- _WHAT THIS TASK INVOLVES_: Render every line of the items below as a Markdown table with the columns Row and Item line, numbering each row and leaving out blank lines.

* Begin DATASET EXCERPTS *

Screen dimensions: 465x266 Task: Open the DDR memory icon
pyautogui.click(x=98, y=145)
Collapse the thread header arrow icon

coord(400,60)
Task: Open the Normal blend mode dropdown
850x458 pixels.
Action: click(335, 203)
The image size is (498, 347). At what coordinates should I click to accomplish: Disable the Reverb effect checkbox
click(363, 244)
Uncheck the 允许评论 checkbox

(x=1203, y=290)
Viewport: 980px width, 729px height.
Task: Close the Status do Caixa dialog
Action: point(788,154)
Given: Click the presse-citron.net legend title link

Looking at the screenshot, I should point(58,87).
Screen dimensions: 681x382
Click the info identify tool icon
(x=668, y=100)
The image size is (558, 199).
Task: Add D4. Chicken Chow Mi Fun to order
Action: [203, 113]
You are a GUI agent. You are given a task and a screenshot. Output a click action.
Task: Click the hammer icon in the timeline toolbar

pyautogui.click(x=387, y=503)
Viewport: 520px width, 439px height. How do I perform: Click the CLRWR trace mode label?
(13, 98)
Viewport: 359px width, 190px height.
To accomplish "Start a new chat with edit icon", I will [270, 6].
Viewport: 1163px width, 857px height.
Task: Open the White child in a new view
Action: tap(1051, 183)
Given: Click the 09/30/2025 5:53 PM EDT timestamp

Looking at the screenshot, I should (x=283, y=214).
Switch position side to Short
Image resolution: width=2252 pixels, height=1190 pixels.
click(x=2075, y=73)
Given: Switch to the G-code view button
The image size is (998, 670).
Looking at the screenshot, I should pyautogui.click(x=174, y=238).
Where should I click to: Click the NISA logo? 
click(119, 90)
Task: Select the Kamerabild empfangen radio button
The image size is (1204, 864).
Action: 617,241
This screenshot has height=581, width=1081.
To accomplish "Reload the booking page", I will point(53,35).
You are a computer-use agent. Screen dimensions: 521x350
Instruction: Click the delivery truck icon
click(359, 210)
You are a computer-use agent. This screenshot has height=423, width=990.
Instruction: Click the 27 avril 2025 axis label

* End DATASET EXCERPTS *

- _THE REPLY_:
| Row | Item line |
|---|---|
| 1 | Screen dimensions: 465x266 Task: Open the DDR memory icon |
| 2 | pyautogui.click(x=98, y=145) |
| 3 | Collapse the thread header arrow icon |
| 4 | coord(400,60) |
| 5 | Task: Open the Normal blend mode dropdown |
| 6 | 850x458 pixels. |
| 7 | Action: click(335, 203) |
| 8 | The image size is (498, 347). At what coordinates should I click to accomplish: Disable the Reverb effect checkbox |
| 9 | click(363, 244) |
| 10 | Uncheck the 允许评论 checkbox |
| 11 | (x=1203, y=290) |
| 12 | Viewport: 980px width, 729px height. |
| 13 | Task: Close the Status do Caixa dialog |
| 14 | Action: point(788,154) |
| 15 | Given: Click the presse-citron.net legend title link |
| 16 | Looking at the screenshot, I should point(58,87). |
| 17 | Screen dimensions: 681x382 |
| 18 | Click the info identify tool icon |
| 19 | (x=668, y=100) |
| 20 | The image size is (558, 199). |
| 21 | Task: Add D4. Chicken Chow Mi Fun to order |
| 22 | Action: [203, 113] |
| 23 | You are a GUI agent. You are given a task and a screenshot. Output a click action. |
| 24 | Task: Click the hammer icon in the timeline toolbar |
| 25 | pyautogui.click(x=387, y=503) |
| 26 | Viewport: 520px width, 439px height. How do I perform: Click the CLRWR trace mode label? |
| 27 | (13, 98) |
| 28 | Viewport: 359px width, 190px height. |
| 29 | To accomplish "Start a new chat with edit icon", I will [270, 6]. |
| 30 | Viewport: 1163px width, 857px height. |
| 31 | Task: Open the White child in a new view |
| 32 | Action: tap(1051, 183) |
| 33 | Given: Click the 09/30/2025 5:53 PM EDT timestamp |
| 34 | Looking at the screenshot, I should (x=283, y=214). |
| 35 | Switch position side to Short |
| 36 | Image resolution: width=2252 pixels, height=1190 pixels. |
| 37 | click(x=2075, y=73) |
| 38 | Given: Switch to the G-code view button |
| 39 | The image size is (998, 670). |
| 40 | Looking at the screenshot, I should pyautogui.click(x=174, y=238). |
| 41 | Where should I click to: Click the NISA logo?  |
| 42 | click(119, 90) |
| 43 | Task: Select the Kamerabild empfangen radio button |
| 44 | The image size is (1204, 864). |
| 45 | Action: 617,241 |
| 46 | This screenshot has height=581, width=1081. |
| 47 | To accomplish "Reload the booking page", I will point(53,35). |
| 48 | You are a computer-use agent. Screen dimensions: 521x350 |
| 49 | Instruction: Click the delivery truck icon |
| 50 | click(359, 210) |
| 51 | You are a computer-use agent. This screenshot has height=423, width=990. |
| 52 | Instruction: Click the 27 avril 2025 axis label |